Et La Balme qui n’arrive pas. Je regarde les quelques lumières devant moi, ce sont des coureurs, pas le ravito. J’imagine que 30 ou 40 minutes plus loin, le cordon de lumières est plus dense. Ici, on a déjà l’impression que le bar va fermer.
J’y parviens enfin, il est 1h23. J’envoie un texto à Ingrid « A la Balme. Un peu scotché ». Elle me répond pour me rassurer « un pied devant l’autre, je suis avec toi ». On s’appelle, je lui dit que je repars pour les Chapieux.
Je vais boire un verre d’eau gazeuse. D’un coup, tout remonte et je vomis dans l’herbe. Une secouriste qui était à proximité me demande si c’est la première fois que je vomis. Oui, c’est la première fois. Jusque là, je mangeais et buvais régulièrement. Elle : ça fait souvent ça quand on a eu froid. Il faut éviter de boire du froid. Allez chercher quelque chose de chaud.
Rétrospectivement, je me demande si ces nausées n’étaient pas psychosomatiques. Un moyen de me défiler ou de justifier un passage à vide. C’est tellement plus simple : nausées, on avance plus, on se fait rattraper par les barrières horaires et le Cluedo est résolu : le mauvais temps avec l’estomac fragile dans la montée du Bonhomme.
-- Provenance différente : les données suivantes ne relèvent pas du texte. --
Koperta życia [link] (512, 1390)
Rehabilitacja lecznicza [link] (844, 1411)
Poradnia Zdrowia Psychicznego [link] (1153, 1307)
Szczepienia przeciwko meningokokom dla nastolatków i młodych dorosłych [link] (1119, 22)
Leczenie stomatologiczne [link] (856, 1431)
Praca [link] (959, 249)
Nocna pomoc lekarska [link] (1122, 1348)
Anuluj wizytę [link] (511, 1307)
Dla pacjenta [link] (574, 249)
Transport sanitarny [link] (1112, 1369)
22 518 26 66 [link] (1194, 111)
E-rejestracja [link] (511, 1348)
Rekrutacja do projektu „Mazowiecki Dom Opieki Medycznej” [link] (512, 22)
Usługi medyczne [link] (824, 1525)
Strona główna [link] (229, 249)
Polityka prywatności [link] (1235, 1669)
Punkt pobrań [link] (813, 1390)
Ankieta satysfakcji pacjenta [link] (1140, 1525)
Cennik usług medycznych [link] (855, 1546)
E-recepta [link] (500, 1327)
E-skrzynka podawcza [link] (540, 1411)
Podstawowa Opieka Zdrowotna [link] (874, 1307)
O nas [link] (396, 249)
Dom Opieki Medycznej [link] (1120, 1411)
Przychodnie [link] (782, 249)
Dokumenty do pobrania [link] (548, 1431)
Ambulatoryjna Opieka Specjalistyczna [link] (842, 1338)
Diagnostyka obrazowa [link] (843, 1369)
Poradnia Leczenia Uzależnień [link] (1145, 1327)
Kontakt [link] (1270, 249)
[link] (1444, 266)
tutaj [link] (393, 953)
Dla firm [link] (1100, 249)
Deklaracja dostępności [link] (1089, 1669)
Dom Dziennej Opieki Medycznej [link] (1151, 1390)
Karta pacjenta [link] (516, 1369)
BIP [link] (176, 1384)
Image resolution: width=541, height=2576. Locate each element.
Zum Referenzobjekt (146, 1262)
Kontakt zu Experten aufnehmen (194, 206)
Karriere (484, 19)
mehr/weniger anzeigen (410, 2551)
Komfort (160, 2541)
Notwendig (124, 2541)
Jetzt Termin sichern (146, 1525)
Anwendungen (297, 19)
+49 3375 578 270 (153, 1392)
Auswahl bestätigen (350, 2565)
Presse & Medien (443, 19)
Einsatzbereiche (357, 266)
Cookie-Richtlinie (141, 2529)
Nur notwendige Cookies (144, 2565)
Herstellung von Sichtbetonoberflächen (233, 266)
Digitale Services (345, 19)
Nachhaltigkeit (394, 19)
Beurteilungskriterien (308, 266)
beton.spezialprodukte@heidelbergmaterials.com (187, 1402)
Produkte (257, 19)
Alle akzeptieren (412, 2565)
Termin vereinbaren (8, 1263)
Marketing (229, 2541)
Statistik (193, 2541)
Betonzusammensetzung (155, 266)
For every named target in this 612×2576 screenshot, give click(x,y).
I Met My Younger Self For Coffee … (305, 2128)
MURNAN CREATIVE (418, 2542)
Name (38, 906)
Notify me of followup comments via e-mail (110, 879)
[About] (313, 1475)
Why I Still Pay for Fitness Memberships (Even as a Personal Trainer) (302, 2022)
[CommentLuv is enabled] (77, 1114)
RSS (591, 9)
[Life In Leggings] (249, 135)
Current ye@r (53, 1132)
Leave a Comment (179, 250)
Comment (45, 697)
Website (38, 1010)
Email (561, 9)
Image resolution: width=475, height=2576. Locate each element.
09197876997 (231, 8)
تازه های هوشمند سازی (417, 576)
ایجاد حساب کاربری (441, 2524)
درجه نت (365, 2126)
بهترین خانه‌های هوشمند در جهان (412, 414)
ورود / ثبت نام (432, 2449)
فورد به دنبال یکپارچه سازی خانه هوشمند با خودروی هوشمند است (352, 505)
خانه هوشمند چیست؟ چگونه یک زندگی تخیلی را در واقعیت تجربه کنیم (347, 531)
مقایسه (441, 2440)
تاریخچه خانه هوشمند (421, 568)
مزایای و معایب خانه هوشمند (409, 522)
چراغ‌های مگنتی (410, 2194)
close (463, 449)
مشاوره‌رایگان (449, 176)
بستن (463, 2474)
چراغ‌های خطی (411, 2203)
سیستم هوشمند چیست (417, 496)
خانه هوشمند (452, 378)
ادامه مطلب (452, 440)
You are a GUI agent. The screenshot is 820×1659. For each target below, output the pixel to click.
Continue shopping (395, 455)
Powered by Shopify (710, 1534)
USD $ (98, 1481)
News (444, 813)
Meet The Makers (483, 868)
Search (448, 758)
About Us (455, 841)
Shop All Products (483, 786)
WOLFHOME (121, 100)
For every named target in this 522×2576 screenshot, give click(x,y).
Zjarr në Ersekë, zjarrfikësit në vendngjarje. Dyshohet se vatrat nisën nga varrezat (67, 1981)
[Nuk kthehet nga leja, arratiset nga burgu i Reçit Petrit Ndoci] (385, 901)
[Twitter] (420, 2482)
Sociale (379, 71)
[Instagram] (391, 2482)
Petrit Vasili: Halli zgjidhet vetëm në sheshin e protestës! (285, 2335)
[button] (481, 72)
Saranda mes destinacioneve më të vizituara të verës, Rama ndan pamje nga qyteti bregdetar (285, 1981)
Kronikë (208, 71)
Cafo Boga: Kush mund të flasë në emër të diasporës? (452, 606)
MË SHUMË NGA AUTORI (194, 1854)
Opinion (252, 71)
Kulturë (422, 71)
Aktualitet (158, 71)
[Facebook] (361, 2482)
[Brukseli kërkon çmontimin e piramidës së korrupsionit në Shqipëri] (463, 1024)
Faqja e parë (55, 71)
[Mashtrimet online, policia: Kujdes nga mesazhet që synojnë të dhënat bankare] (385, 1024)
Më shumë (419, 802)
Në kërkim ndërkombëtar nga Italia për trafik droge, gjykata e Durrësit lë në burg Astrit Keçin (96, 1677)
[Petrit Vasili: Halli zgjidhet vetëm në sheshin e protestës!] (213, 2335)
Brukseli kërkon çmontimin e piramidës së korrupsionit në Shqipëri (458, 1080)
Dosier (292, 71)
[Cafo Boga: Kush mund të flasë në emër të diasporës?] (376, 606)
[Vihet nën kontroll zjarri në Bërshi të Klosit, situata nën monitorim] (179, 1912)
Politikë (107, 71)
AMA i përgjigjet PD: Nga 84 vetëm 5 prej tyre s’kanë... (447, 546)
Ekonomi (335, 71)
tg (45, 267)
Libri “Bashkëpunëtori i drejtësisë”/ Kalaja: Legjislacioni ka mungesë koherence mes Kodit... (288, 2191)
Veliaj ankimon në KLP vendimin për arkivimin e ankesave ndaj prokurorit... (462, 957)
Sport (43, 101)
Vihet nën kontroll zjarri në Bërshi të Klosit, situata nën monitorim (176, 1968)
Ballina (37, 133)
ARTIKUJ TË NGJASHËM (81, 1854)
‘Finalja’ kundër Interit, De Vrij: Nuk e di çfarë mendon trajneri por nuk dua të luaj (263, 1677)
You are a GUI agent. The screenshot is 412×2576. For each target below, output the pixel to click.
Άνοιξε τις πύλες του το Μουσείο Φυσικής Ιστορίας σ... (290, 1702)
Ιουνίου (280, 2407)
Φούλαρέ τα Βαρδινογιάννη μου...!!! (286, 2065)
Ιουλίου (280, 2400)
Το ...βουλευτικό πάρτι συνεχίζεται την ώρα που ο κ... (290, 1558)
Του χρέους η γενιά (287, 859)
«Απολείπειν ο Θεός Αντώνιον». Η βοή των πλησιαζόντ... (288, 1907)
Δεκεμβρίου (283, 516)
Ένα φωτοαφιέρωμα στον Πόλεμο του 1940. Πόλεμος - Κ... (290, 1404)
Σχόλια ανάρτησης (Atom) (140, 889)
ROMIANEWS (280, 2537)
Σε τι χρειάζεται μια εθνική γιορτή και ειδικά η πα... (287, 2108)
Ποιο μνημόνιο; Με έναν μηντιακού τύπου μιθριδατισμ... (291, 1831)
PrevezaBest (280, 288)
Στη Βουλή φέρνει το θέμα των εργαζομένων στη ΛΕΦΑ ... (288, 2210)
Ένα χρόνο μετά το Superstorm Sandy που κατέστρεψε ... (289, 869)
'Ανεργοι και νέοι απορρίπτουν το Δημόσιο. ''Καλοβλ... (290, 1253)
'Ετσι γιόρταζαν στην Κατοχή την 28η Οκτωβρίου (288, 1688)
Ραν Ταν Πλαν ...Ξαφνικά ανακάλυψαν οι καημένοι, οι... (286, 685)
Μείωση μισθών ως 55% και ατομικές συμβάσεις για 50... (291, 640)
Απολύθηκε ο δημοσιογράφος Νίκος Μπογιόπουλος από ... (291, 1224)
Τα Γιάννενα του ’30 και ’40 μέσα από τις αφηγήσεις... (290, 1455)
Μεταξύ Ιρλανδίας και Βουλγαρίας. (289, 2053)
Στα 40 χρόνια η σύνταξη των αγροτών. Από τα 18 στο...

Bien plus flatteur que « j’ai géré comme un imbécile et je n’ai pas su me sortir les doigts à temps ». Je n'assume pas mon envie d'abandon.
Effectivement, le thé passe bien. Les serre-fils attendent de partir devant la tente chauffée. Je grelotte un peu, fini de remplir les gourdes et repars en me disant que le sommeil finirait bien par s’estomper et qu’on verra aux Chapieux. De toute façon, il n’y a pas de route à la Balme.
Je quitte le ravito à 1h42 du matin en 2401ème position. Mon roadbook prévoyait 00h36. J’ai l’estomac brassé, je ne bois qu’à petites gorgées pour ne pas tout renvoyer dans les herbes.
Évidemment, on ne peut plus parler de peloton à ce stade du classement. Les frontales sont disséminées de loin en loin. Quand je me retourne, je ne vois que quelques lumières. Deux d’entre elles sont les « fermeurs », comme il est écrit sur leurs dossards.
Tous mes compagnons de fin de route sont des japonais. Ils avancent tranquillement et me disent merci en me dépassant. Le sommeil m’a quitté mais n’a laissé qu’un coquille vide. Je n’avance plus. Je suis presque surpris qu’il reste encore des coureurs pour me dépasser. Plus le temps passe et plus je me dis que j’aurais dû faire demi-tour et retourner aux Contas, ou au moins à Notre Dame de la Gorge.
Il bruine, il fait froid, j’avance à deux. Une petite gorgée d’eau régulière et un coup d’oeil derrière pour voir s’il reste au moins une frontale allumée dans cette montée interminable vers le col du Bonhomme.
Je mets 1h25 pour monter ce col. J’envoie un sms à Ingrid « J’ai pris froid et je n’avance pas. Je ne suis pas encore au refuge du bonhomme. Je pense que ça va pas le faire pour la BH des Chapieux ».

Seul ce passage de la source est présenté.